Character name changes. If for some reason you change the name of a character you *really* need to double-check that it's changed *everywhere*. Hint: regular expressions and global *conditional* search/replace are your tools. Also how to manage word stemming with regexps. Then triple-check *everything*. Otherwise—guaranteed—you'll flip a character's name in one paragraph and the internet will never let you forget it!
@cstross Protip: always do big renamings via an intermediate nonsense string.
1) Globally rename the original string 'pants' to something that doesn't occur anywhere else, like 'xyzyx'.
2) Search for the new string and step through all occurrences to check for mistakes like 'particixyzyx' and fix them.
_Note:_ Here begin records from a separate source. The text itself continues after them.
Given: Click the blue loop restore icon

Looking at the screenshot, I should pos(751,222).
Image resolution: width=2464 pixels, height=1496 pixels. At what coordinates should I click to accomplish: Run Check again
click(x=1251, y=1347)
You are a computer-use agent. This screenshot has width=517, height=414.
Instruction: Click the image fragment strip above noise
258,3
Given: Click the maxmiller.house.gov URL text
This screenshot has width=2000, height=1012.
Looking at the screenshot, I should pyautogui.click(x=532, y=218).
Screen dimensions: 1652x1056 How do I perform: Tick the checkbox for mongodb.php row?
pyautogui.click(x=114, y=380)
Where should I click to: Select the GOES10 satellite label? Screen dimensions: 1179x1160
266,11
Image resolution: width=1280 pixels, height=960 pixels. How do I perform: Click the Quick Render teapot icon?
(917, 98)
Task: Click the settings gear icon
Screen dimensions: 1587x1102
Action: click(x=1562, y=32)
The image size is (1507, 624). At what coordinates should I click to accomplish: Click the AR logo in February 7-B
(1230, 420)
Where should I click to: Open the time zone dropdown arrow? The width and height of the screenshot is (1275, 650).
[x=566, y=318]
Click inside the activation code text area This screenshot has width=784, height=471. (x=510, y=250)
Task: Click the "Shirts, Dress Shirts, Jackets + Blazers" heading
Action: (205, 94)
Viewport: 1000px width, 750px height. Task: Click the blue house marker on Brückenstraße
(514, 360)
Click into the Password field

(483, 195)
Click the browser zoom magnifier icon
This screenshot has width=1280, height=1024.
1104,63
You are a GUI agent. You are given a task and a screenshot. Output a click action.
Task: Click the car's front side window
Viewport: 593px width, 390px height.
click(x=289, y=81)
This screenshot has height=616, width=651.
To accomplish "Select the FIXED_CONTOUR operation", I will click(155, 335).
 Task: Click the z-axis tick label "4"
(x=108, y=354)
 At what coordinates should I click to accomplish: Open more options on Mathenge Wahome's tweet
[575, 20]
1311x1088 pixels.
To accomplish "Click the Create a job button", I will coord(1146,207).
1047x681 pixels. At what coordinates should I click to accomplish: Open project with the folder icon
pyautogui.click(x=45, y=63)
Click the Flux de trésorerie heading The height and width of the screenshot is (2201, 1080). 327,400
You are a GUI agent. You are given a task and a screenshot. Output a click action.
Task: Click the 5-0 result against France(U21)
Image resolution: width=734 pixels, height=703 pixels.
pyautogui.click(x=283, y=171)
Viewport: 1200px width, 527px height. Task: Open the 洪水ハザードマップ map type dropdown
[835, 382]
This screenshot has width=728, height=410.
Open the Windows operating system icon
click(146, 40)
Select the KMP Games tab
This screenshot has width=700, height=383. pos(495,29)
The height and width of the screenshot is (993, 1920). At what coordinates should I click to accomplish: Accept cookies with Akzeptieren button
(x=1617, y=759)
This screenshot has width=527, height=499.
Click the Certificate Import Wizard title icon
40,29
This is now an easy task.
3) Rename all placeholders to the final string. -
@owent @alicemcalicepants @nullcolaship @davidtheeviloverlord @cstross Clear case of idiot editor. Because one obviously can be space sensitive and only replace " pants " with " trousers " and th[e]n this should be no problem.
@DJRNDM @owent @alicemcalicepants @nullcolaship @davidtheeviloverlord
Groan.
s/(\W+?)(pants)(\W+?)/\1trousers\3/ig
You could use \b — match a word boundary — instead of \W+? (smallest count of non-word characters preceding the next regexp group) but that'd miss run-on strings ending in pants (eg. InterCappedpants).
The pcre search modifiers s///ig are for case-insensitive and global.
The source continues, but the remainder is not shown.